▸ What you need to do:
**A)** In the Broad IBD Challenge visualization ideas, what plot type is listed for comparing expression in different tissue regions?
**B)** Please duplicate the Broad IBD Challenge visualization ideas from "Differential Expression: Visualizing" to "vs. log2(fold change)".
**C)** Pick up the Broad IBD Challenge visualization ideas and continue them past their last line.

▸ Text for analysis:
--

# Broad IBD Challenge Data and results visualizations

## Ideas

Data Exploration: Visualizing input data characteristics
    Spatial distribution of cells colored by region
    Spatial distribution of cells colored by quality score

Feature Extraction: Visualizing extracted image features
    PCA (Principal Component Analysis): Visualizing the principal components of image features
    t-SNE (t-Distributed Stochastic Neighbor Embedding): Visualizing local relationships between features
    UMAP (Uniform Manifold Approximation and Projection): Visualizing global and local structure of feature space

Model Performance: Visualizing model training and evaluation

Training Metrics
    Line plots of training and validation loss over epochs
    Line plots of Spearman correlation over epochs
    Learning rate schedules
    Gradient norms during training

Prediction Accuracy
    Scatter plots of predicted vs. actual expression values
    Histograms of prediction errors
    Box plots of prediction accuracy across genes
    Heatmaps of correlation matrices
    PCA plots comparing predictions to ground truth
    t-SNE plots comparing predictions to ground truth
    UMAP plots comparing predictions to ground truth

Gene Expression: Visualizing predicted gene expression patterns
    PCA of gene expression colored by region
    Gene expression distributions
    Gene-gene correlation heatmap
        Heatmaps of gene expression across cells
        Clustered heatmaps showing gene modules
        Heatmaps comparing predicted and actual expression
        Heatmaps showing expression differences between tissue regions

Spatial Patterns: Visualizing spatial distribution of gene expression
    Original H&E images showing tissue structure
    Overlay of cell positions on H&E images
    Zoomed-in views of specific tissue regions
    Scatter plots of cells colored by expression level
    Heatmaps overlaid on tissue images
    Contour plots showing expression gradients
    3D surface plots of expression landscapes

Differential Expression: Visualizing differences between tissue regions
    Histograms of gene expression values
    Box plots showing expression distribution across genes
    Violin plots comparing expression in different tissue regions
    Density plots of expression values
    Scatter plots of -log10(p-value) vs. log2(fold change)

--

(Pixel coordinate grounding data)
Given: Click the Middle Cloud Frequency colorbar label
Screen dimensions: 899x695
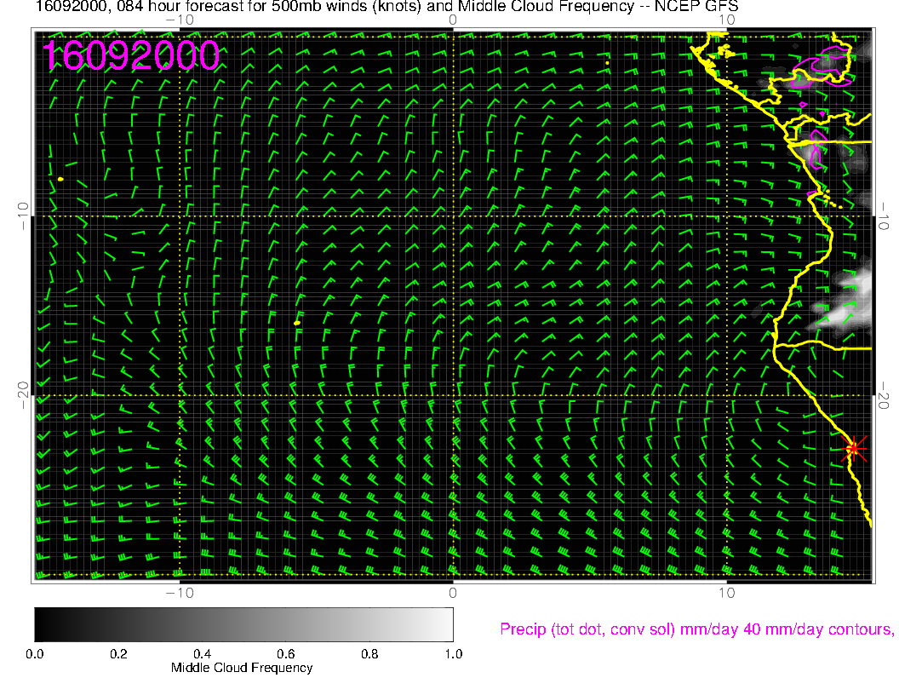Looking at the screenshot, I should (x=242, y=668).
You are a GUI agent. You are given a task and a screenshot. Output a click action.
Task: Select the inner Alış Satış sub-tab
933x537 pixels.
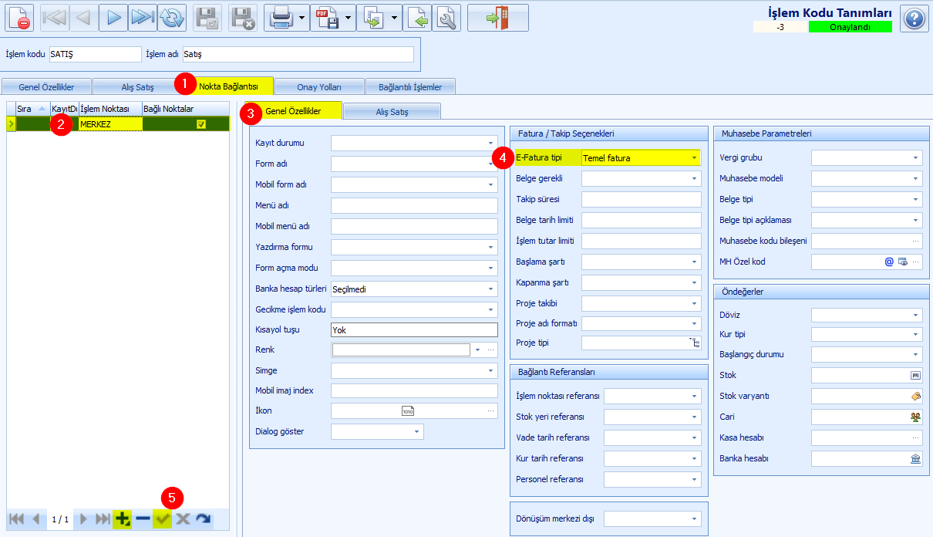pos(392,112)
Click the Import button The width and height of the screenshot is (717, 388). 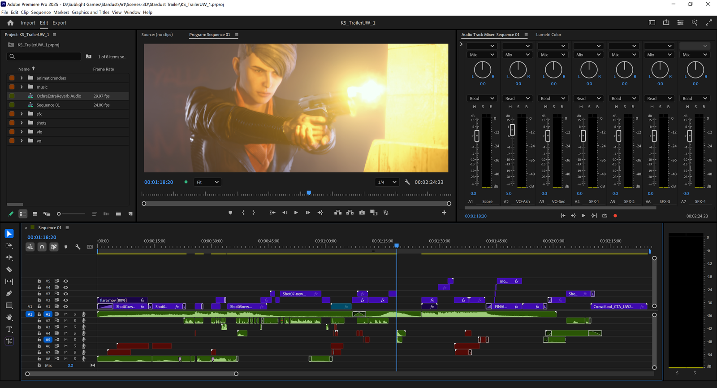pyautogui.click(x=28, y=23)
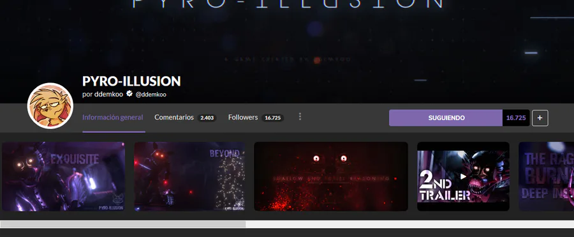The height and width of the screenshot is (237, 574).
Task: Open the Exquisite screenshot thumbnail
Action: pos(63,176)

--

▸ Answers for the tasks:
**A)** Violin plots

**B)**
Differential Expression: Visualizing differences between tissue regions
    Histograms of gene expression values
    Box plots showing expression distribution across genes
    Violin plots comparing expression in different tissue regions
    Density plots of expression values
    Scatter plots of -log10(p-value) vs. log2(fold change)

**C)**
    Highlighted points for significantly differentially expressed genes
    Labeled points for top genes

Comparison of dysplastic and non-dysplastic regions
    MA Plots
        Scatter plots of log2(fold change) vs. log2(mean expression)
        Highlighted points for significantly differentially expressed genes
        Smoothed trend lines showing overall patterns

## Input data

In [2]:
 !ls data | grep ''

Crunch3_gene_list.csv
Crunch3_scRNAseq.h5ad
UC1_I.zarr
UC9_I-crunch3-HE-dysplasia-ROI.tif
UC9_I-crunch3-HE-label-stardist.tif
UC9_I-crunch3-HE.tif
UC9_I.zarr


In [3]:
name_data = 'UC1_I'

In [4]:
data_directory_path = './data'

In [5]:
import os
import spatialdata as sd 

  return _bootstrap._gcd_import(name[level:], package, level)


In [6]:
zarr_path = os.path.join(data_directory_path, f"{name_data}.zarr")
print("zarr_path", zarr_path, os.path.exists(zarr_path))
sdata = sd.read_zarr(zarr_path)


zarr_path ./data/UC1_I.zarr True


  compressor, fill_value = _kwargs_compat(compressor, fill_value, kwargs)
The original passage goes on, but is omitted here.